Here is the greatness of the Great Commission: that God, who created man out of the dust of the earth, now takes fallen man, who deserved nothing but to be returned to dust, and makes His home with him.

Here is the greatness of the Great Commission: that God, who created men out of the dust of the earth by breathing His Spirit into them and making them living beings, now takes lifeless, cowardly, doubting, and betraying bodies, breathes His Spirit into them, and makes them a living being called the Church, the Body of Jesus Christ.  And it is this mystical Body of Jesus Christ that He will use to disciple the nations, to bring in His Kingdom, and to redeem the cosmos.  Surely, He could have chosen to do it without us: but He chose to use us, His betrayers and those who nailed Him to the Cross.

 

But as great as the Great Commission is, I find that we often minimize it, finding ways, as we do, to escape the greatness of the commission of our Lord.  We minimize the Great Commission by reducing it to “evangelism.”

Well, I’ve got news for you: I don’t believe in evangelism.

There, I’ve said it.  Bring on the ecclesiastical tribunals, stop reading Give Us This Day in protest: but I don’t believe in evangelism.

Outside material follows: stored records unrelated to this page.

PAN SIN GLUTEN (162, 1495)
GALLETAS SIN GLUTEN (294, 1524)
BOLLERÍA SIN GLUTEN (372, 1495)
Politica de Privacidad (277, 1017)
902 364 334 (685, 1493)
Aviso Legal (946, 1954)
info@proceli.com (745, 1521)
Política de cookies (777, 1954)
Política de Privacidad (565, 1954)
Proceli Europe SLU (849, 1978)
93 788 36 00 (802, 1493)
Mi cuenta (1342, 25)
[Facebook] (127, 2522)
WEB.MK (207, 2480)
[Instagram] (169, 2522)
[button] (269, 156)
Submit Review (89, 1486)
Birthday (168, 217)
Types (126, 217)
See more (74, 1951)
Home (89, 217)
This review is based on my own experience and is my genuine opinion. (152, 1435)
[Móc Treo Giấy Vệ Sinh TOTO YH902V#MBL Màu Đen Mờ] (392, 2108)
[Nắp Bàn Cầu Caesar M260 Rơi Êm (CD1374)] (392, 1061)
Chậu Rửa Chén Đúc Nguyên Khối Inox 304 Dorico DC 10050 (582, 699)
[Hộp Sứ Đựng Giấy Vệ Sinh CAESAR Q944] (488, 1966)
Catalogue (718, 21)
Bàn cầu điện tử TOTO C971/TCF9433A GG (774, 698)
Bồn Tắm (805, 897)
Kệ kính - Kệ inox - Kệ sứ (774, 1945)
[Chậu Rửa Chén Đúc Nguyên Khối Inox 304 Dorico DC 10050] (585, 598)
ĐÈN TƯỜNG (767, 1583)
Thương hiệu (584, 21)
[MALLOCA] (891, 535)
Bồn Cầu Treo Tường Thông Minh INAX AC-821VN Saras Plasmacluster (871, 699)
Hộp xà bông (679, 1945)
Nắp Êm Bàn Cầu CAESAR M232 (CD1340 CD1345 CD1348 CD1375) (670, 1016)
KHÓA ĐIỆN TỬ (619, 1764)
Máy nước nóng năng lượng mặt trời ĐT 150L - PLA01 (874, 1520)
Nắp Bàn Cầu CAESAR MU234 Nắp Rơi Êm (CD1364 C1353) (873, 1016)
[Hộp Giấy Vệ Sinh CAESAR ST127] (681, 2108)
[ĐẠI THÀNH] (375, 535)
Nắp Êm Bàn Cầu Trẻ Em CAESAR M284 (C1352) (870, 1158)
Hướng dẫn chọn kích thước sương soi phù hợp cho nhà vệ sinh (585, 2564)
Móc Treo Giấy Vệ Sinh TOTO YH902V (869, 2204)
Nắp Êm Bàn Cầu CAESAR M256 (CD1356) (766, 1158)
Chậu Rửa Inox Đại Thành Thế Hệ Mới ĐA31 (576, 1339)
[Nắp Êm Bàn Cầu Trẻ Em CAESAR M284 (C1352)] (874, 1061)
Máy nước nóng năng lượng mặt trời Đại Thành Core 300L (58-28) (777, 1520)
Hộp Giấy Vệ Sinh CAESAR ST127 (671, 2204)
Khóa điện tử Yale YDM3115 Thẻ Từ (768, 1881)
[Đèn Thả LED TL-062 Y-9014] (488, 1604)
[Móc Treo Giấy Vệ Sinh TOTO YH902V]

I don’t believe in evangelism because I believe in discipleship instead.  Of course I believe in what we call “evangelism,” but not in the way it is often portrayed.  I’m not even sure that “evangelize” is ever used as a verb in the Bible.  Yes, there are evangelists, and there is a sacred and essential task of introducing people to Jesus Christ.  But I’ve heard many well intentioned Christians and churches proclaim that “evangelism is the number one priority of the Church” or “evangelism is the most important task of the Church.”

Where do we get such an idea from?  Where in the Bible are the proof texts for such theology?  Often Matthew 28, the Great Commission, is cited, but as we know, the Great Commission is all about discipleship.  One of the primary ways in which we minimize the Great Commission, therefore, is by shrinking its scope to the task of “evangelism.”  But what Jesus didn’t say in the Great Commission was: “Make a few quick converts and then move on to the next victim.”  What He said was: “Go therefore and make disciples of all the nations, baptizing them in the name of the Father, and of the Son, and of the Holy Spirit, teaching them to observe all things that I have commanded you.”

I view evangelism as being an essential and important component of discipleship, which is the larger task to which we are called.  We are called to be disciples and to make disciples: that is the primary task of the Church.  If I never “lead” someone to Christ but lead a faithful life of being a disciple of Jesus Christ for decades, have I somehow failed in life?  Maybe I’ve planted countless seeds or watered or fertilized but have never been lucky enough to be the one who comes just at the right time to observe the first push of the new life through the soil.  And maybe I’ve spent my life doing the backbreaking work of discipling those who others have first “led” to Christ.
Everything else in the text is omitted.